§ Problem to solve
Reproduce all of the records below word for word, leaving out the pictures.

§ Given entries

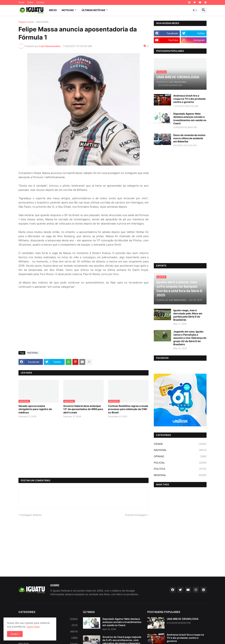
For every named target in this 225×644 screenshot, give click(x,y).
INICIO (53, 10)
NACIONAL (43, 22)
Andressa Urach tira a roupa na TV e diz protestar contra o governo (189, 99)
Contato (40, 2)
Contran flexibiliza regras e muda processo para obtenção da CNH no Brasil (128, 409)
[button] (195, 10)
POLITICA (180, 469)
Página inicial (26, 22)
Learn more (33, 626)
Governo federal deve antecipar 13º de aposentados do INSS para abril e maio (83, 409)
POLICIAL (180, 463)
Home (21, 2)
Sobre (30, 2)
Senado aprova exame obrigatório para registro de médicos (35, 409)
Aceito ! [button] (15, 634)
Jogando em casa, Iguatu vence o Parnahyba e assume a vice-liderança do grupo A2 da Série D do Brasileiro (190, 338)
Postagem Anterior (31, 515)
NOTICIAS (68, 10)
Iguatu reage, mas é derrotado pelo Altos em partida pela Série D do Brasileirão (188, 315)
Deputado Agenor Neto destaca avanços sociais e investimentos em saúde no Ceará (190, 118)
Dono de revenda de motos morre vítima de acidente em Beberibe (189, 138)
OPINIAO (180, 456)
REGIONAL (180, 475)
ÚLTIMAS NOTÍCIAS (93, 10)
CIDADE (180, 444)
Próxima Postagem (136, 515)
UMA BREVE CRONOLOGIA (183, 619)
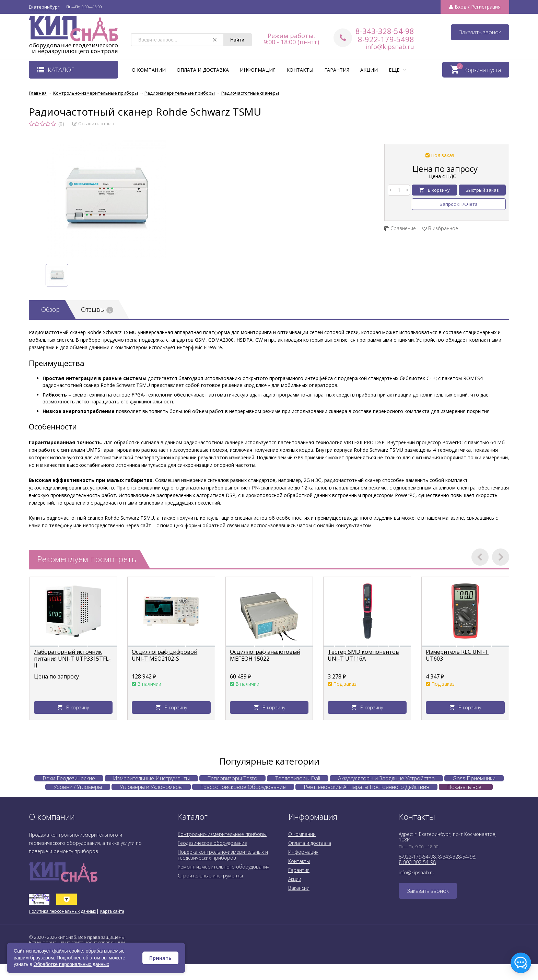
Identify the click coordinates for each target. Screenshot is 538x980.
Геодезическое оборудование (212, 843)
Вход (460, 7)
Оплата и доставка (202, 70)
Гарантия (337, 70)
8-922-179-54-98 (417, 856)
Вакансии (299, 888)
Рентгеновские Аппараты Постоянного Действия (366, 787)
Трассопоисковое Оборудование (243, 787)
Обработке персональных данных (72, 964)
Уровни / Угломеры (78, 787)
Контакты (300, 70)
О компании (149, 70)
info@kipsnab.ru (390, 47)
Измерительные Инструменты (151, 778)
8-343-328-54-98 (385, 31)
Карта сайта (112, 911)
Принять (160, 958)
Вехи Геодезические (69, 778)
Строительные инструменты (210, 875)
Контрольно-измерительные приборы (222, 834)
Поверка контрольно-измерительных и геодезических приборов (223, 854)
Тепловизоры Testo (232, 778)
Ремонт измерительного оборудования (223, 867)
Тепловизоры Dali (298, 778)
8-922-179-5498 (386, 39)
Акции (369, 70)
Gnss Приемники (474, 778)
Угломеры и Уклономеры (151, 787)
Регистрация (486, 7)
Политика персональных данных (62, 911)
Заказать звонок (480, 32)
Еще (397, 70)
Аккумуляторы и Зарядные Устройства (386, 778)
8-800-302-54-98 (417, 862)
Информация (258, 70)
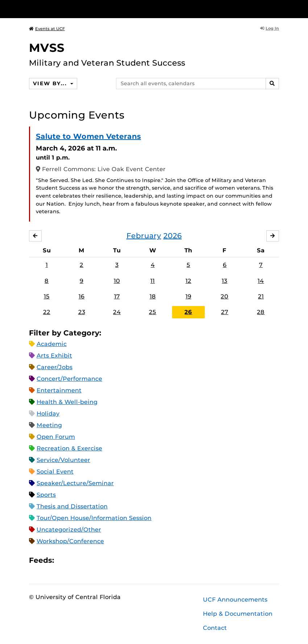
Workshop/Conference (70, 541)
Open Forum (56, 437)
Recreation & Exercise (69, 448)
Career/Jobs (54, 367)
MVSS (47, 48)
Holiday (48, 413)
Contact (215, 628)
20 (224, 296)
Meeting (49, 425)
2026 (172, 236)
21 (261, 296)
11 (153, 281)
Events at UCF (47, 29)
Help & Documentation (238, 614)
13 (224, 281)
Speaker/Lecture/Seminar (75, 483)
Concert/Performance (69, 379)
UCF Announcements (235, 599)
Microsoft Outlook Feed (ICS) (76, 560)
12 (188, 281)
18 (153, 296)
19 (188, 296)
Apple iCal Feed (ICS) (63, 560)
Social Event (55, 471)
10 (117, 281)
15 (47, 296)
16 (82, 296)
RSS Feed (88, 560)
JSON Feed (113, 560)
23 (82, 312)
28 (261, 312)
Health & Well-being (67, 402)
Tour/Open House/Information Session (94, 518)
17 (117, 296)
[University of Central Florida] (77, 9)
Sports (46, 495)
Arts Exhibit (54, 355)
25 (153, 312)
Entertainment (59, 390)
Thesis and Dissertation (72, 506)
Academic (51, 344)
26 (188, 312)
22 (47, 312)
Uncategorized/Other (69, 529)
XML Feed (100, 560)
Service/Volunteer (63, 460)
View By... (51, 83)
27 (225, 312)
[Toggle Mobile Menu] (277, 8)
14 (261, 281)
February (144, 236)
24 (117, 312)
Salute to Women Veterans (88, 136)
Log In (270, 28)
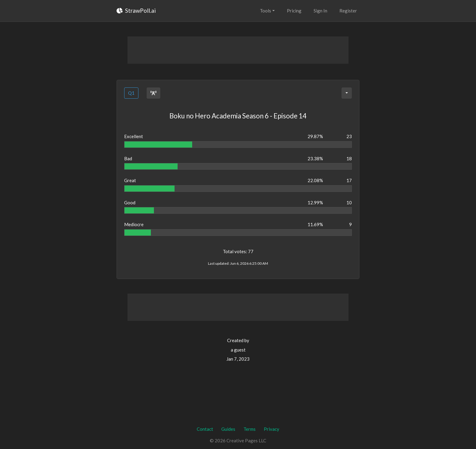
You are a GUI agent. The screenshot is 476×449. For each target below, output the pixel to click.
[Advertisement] (238, 50)
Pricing (294, 11)
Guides (228, 429)
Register (348, 11)
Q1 (131, 93)
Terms (250, 429)
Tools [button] (265, 11)
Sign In (320, 11)
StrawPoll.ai (136, 10)
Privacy (271, 429)
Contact (205, 429)
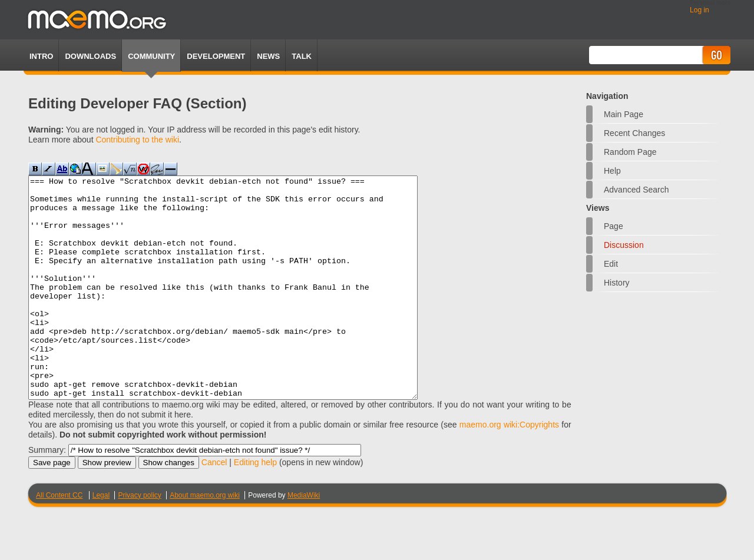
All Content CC (59, 539)
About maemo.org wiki (204, 539)
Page (613, 226)
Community (151, 56)
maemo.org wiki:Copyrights (509, 469)
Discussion (624, 245)
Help (612, 171)
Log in (699, 10)
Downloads (90, 56)
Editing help (255, 506)
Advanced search (636, 190)
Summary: (47, 494)
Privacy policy (139, 539)
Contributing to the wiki (137, 140)
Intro (41, 56)
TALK (302, 56)
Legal (101, 539)
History (617, 283)
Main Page (623, 114)
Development (216, 56)
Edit (611, 264)
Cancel (214, 506)
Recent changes (634, 133)
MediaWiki (303, 539)
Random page (630, 152)
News (268, 56)
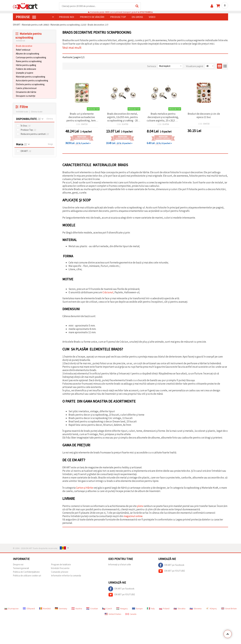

§ Solved problem
For every named target in this 225×644 screenshot, give click(x,y).
INICIO (53, 10)
NACIONAL (43, 22)
Andressa Urach tira a roupa na TV e diz protestar contra o governo (189, 99)
Contato (40, 2)
Contran flexibiliza regras e muda processo para obtenção da CNH no Brasil (128, 409)
[button] (195, 10)
POLITICA (180, 469)
Página inicial (26, 22)
Learn more (33, 626)
Governo federal deve antecipar 13º de aposentados do INSS para abril e maio (83, 409)
POLICIAL (180, 463)
Home (21, 2)
Sobre (30, 2)
Senado aprova exame obrigatório para registro de médicos (35, 409)
Aceito ! [button] (15, 634)
Jogando em casa, Iguatu vence o Parnahyba e assume a vice-liderança do grupo A2 da Série D do Brasileiro (190, 338)
Postagem Anterior (31, 515)
NOTICIAS (68, 10)
Iguatu reage, mas é derrotado pelo Altos em partida pela Série D do Brasileirão (188, 315)
Deputado Agenor Neto destaca avanços sociais e investimentos em saúde no Ceará (190, 118)
Dono de revenda de motos morre vítima de acidente em Beberibe (189, 138)
OPINIAO (180, 456)
REGIONAL (180, 475)
ÚLTIMAS NOTÍCIAS (93, 10)
CIDADE (180, 444)
Próxima Postagem (136, 515)
UMA BREVE CRONOLOGIA (183, 619)
Identify the click coordinates for each target. Screenshot is 538x980.
Геодезическое оборудование (212, 843)
Вход (460, 7)
Оплата и доставка (202, 70)
Гарантия (337, 70)
8-922-179-54-98 (417, 856)
Вакансии (299, 888)
Рентгеновские Аппараты Постоянного Действия (366, 787)
Трассопоисковое Оборудование (243, 787)
Обработке персональных данных (72, 964)
Уровни / Угломеры (78, 787)
Контакты (300, 70)
О компании (149, 70)
info@kipsnab.ru (390, 47)
Измерительные Инструменты (151, 778)
8-343-328-54-98 (385, 31)
Карта сайта (112, 911)
Принять (160, 958)
Вехи Геодезические (69, 778)
Строительные инструменты (210, 875)
Контрольно-измерительные приборы (222, 834)
Поверка контрольно-измерительных и геодезических приборов (223, 854)
Тепловизоры Testo (232, 778)
Ремонт измерительного оборудования (223, 867)
Тепловизоры Dali (298, 778)
8-922-179-5498 (386, 39)
Акции (369, 70)
Gnss Приемники (474, 778)
Угломеры и Уклономеры (151, 787)
Регистрация (486, 7)
Политика персональных данных (62, 911)
Заказать звонок (480, 32)
Еще (397, 70)
Аккумуляторы и Зарядные Устройства (386, 778)
8-800-302-54-98 (417, 862)
Информация (258, 70)
Workshop/Conference (70, 541)
Open Forum (56, 437)
Recreation & Exercise (69, 448)
Career/Jobs (54, 367)
MVSS (47, 48)
Holiday (48, 413)
Contact (215, 628)
20 (224, 296)
Meeting (49, 425)
2026 (172, 236)
21 (261, 296)
11 (153, 281)
Events at UCF (47, 29)
Help & Documentation (238, 614)
13 (224, 281)
Speaker/Lecture/Seminar (75, 483)
Concert/Performance (69, 379)
UCF Announcements (235, 599)
Microsoft Outlook Feed (ICS) (76, 560)
12 (188, 281)
18 (153, 296)
19 (188, 296)
Apple iCal Feed (ICS) (63, 560)
Social Event (55, 471)
10 (117, 281)
15 (47, 296)
16 (82, 296)
RSS Feed (88, 560)
JSON Feed (113, 560)
23 (82, 312)
28 (261, 312)
Health & Well-being (67, 402)
Tour/Open House/Information Session (94, 518)
17 (117, 296)
[University of Central Florida] (77, 9)
Sports (46, 495)
Arts Exhibit (54, 355)
25 (153, 312)
Entertainment (59, 390)
Thesis and Dissertation (72, 506)
Academic (51, 344)
26 (188, 312)
22 (47, 312)
Uncategorized/Other (69, 529)
XML Feed (100, 560)
Service/Volunteer (63, 460)
View By... (51, 83)
27 (225, 312)
[Toggle Mobile Menu] (277, 8)
14 (261, 281)
February (144, 236)
24 (117, 312)
Salute to Women Veterans (88, 136)
Log In (270, 28)
You are a GUI agent. The screenshot is 476×449. For each target below, output the pixel to click.
[Advertisement] (238, 50)
Pricing (294, 11)
Guides (228, 429)
Register (348, 11)
Q1 (131, 93)
Terms (250, 429)
Tools [button] (265, 11)
Sign In (320, 11)
StrawPoll.ai (136, 10)
Privacy (271, 429)
Contact (205, 429)
All Content CC (59, 539)
About maemo.org wiki (204, 539)
Page (613, 226)
Community (151, 56)
maemo.org wiki:Copyrights (509, 469)
Discussion (624, 245)
Help (612, 171)
Log in (699, 10)
Downloads (90, 56)
Editing help (255, 506)
Advanced search (636, 190)
Summary: (47, 494)
Privacy policy (139, 539)
Contributing to the wiki (137, 140)
Intro (41, 56)
TALK (302, 56)
Legal (101, 539)
History (617, 283)
Main Page (623, 114)
Development (216, 56)
Edit (611, 264)
Cancel (214, 506)
Recent changes (634, 133)
MediaWiki (303, 539)
Random page (630, 152)
News (268, 56)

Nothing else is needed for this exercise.